§ Exercise brief
Look for the word "count" in the data below, and copy every line that holds it.

§ Data
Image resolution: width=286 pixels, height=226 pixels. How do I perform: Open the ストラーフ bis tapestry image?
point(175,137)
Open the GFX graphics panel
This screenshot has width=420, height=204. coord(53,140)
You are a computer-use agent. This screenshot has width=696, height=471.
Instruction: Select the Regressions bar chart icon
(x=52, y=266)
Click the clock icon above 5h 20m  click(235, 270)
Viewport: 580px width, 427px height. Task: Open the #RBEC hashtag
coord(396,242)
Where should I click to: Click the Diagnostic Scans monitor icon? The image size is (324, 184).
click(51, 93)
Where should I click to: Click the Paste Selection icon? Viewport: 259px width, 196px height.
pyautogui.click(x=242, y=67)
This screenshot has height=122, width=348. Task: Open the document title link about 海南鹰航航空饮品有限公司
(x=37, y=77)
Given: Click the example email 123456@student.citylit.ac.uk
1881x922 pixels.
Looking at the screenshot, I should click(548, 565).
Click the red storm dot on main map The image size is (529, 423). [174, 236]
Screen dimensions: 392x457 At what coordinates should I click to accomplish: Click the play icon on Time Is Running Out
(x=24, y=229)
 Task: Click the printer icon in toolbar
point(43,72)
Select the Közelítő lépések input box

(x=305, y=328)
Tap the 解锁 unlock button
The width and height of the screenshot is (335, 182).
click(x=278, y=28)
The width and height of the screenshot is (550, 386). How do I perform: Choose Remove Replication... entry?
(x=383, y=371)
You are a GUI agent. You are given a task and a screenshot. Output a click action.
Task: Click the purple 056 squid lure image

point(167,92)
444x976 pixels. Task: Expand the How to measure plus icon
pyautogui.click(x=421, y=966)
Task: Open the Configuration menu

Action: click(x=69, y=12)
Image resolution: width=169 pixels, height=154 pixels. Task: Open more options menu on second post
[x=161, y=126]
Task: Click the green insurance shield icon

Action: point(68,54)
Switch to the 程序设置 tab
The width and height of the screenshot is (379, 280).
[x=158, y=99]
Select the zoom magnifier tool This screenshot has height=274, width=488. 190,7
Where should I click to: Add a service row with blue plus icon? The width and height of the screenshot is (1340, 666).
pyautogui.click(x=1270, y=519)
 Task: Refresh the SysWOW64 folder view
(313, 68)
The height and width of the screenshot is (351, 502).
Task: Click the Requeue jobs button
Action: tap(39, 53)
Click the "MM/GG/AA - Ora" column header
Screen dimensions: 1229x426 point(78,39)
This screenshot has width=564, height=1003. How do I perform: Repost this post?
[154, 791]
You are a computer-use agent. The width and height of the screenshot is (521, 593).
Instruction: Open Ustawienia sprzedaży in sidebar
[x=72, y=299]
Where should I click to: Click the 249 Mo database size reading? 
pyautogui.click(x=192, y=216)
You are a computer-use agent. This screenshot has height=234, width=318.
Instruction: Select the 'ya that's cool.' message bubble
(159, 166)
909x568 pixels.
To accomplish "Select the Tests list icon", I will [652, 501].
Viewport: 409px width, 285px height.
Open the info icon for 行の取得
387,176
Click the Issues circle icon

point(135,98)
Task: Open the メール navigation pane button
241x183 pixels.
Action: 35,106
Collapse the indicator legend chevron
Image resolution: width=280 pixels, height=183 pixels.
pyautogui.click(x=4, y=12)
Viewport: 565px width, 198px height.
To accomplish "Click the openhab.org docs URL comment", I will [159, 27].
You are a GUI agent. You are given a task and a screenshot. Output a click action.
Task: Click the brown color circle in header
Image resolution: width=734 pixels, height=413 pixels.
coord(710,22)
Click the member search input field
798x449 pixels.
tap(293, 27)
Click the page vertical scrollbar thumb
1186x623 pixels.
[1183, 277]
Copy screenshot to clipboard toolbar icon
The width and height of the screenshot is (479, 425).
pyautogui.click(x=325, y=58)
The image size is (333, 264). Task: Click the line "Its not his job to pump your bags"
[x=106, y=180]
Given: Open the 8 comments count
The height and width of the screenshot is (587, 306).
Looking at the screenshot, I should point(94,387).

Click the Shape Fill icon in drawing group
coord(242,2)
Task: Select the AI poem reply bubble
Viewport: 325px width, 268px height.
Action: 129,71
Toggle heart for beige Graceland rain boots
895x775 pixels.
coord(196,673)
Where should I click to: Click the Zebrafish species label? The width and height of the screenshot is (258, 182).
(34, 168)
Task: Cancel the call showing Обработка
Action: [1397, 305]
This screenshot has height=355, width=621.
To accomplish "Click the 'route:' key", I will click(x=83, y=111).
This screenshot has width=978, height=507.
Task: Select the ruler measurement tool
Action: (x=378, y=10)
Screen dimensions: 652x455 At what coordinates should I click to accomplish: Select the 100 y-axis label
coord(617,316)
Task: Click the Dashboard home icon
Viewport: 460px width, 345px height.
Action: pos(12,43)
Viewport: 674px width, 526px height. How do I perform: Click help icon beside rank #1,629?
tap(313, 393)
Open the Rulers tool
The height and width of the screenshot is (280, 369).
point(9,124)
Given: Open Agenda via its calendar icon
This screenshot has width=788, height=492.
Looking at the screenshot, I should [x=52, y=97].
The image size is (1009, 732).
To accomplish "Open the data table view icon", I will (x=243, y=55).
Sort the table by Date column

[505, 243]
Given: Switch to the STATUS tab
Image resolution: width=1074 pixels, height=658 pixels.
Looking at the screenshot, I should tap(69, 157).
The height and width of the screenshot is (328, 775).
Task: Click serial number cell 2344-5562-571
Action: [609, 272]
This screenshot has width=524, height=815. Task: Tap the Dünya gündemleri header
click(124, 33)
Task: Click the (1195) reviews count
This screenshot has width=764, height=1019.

§ Result below
Given: Open the 8 comments count
Task: Click the (1195) reviews count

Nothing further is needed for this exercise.